What we do here is that we find out the number of days +1 between the End Date and Start Date, and then with this number we’re able to know how many rows we need to add in to act as the scaffold. We can do this with, in the context of the Bicycle rental dataset we’ve been using, the following expression, which can be used when adding a column to the dataset. We’ll call this column ‘Duration’:
Duration.Days([End Date] – [Start Date])+1
As described in the paragraph above, this expression is finding the number of days between the End Date and the Start Date, with 1 being added to that final number since rentals start on the day of purchase, rather than the day after.
With this information now, we can pretty much go into the scaffolding process. What we’ll do is add another column to our dataset, but this time with the following expression, naming the column as ‘Date’:
List.Dates([Start Date], [Duration], #duration(1,0,0,0))
This expression broken down can be understood as being relatively similar to a DateAdd expression, where the date that you’re specifying in the expression is the ‘Start’ date. It can be seen as the starting point of where you’re adding rows of data to. The [Duration] part of the expression is the number of rows that you want added.

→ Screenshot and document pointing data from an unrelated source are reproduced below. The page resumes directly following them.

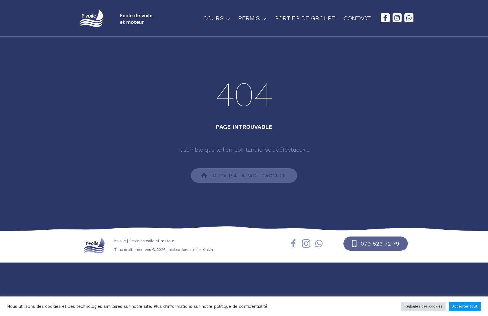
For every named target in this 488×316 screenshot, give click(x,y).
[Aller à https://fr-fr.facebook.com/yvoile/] (293, 244)
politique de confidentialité (240, 306)
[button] (227, 18)
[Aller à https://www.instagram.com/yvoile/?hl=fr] (306, 244)
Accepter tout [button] (465, 306)
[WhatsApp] (408, 17)
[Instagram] (397, 17)
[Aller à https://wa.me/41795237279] (319, 244)
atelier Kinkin (201, 250)
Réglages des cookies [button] (423, 306)
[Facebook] (385, 17)
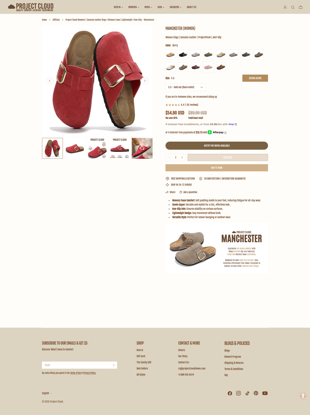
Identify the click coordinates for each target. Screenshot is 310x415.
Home (44, 19)
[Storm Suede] (259, 54)
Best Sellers (142, 368)
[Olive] (208, 54)
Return (181, 350)
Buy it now (216, 167)
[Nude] (221, 54)
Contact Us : (184, 362)
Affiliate (56, 19)
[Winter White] (170, 67)
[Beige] (170, 54)
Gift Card (141, 356)
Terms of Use (75, 372)
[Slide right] (145, 80)
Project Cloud (56, 401)
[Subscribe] (114, 365)
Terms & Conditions (233, 369)
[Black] (183, 54)
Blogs (227, 350)
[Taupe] (233, 54)
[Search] (293, 7)
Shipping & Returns (233, 362)
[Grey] (196, 54)
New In (140, 350)
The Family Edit (144, 362)
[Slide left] (50, 80)
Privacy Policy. (89, 372)
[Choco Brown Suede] (246, 54)
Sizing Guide (255, 78)
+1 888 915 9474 (186, 374)
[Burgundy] (196, 67)
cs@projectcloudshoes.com (191, 368)
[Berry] (208, 67)
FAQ (226, 375)
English (45, 393)
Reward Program (232, 356)
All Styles (141, 374)
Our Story (182, 356)
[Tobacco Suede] (221, 67)
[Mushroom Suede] (183, 67)
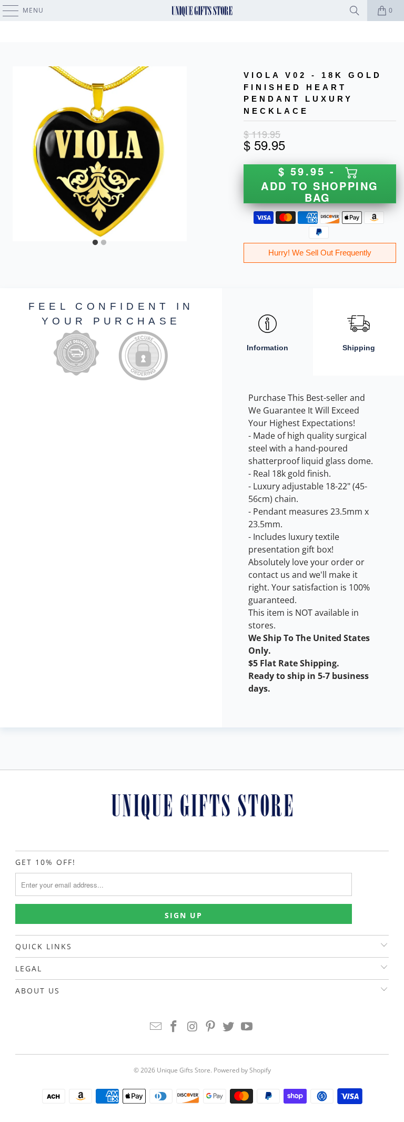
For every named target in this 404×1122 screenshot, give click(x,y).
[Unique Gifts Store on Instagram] (192, 1027)
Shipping (358, 347)
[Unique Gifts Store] (202, 10)
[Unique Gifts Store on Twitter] (229, 1027)
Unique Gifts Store (183, 1070)
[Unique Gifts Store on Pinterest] (211, 1027)
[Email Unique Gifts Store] (156, 1027)
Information (267, 347)
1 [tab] (95, 243)
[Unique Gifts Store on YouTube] (247, 1027)
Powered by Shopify (242, 1070)
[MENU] (5, 10)
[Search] (355, 10)
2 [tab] (103, 243)
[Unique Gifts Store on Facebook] (174, 1027)
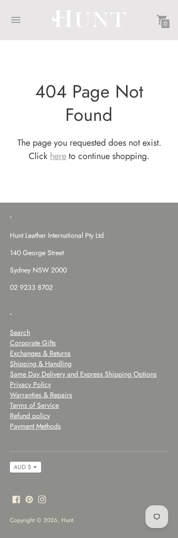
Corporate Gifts (33, 343)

Since in our example, that duration column has the number of days between the end date and the start date, we can use this as this part of the expression since that has the correct number of rows we’ll need added. Finally the ‘#duration’ part of the expression is how we tell it what sort of date increments we’ll be needing, e.g. days, hours or minutes. With the #duration command’s structure, we’ve put the following into the brackets for the command – 1,0,0,0. The order here is in the format of Days, Hours, Minutes and Seconds. We’ve put a 1 in the ‘Days’ section of the command as we just want an increase in 1 day for each date added, with zeroes thrown in for the other 3 options since we don’t need increases in those sections.
Once this column has been added to the dataset, you’ll just need to expand it out to rows and you’ll then see a familiar sight – scaffolded date data. Here’s how our data looks at the end of this process:
![](https://www.thedataschool.co.uk/content/images/2024/08/image-3.png)
Hopefully this has helped with understanding a couple ways to scaffold your data in PowerBI and when you would typically go about doing it. Happy scaffolding!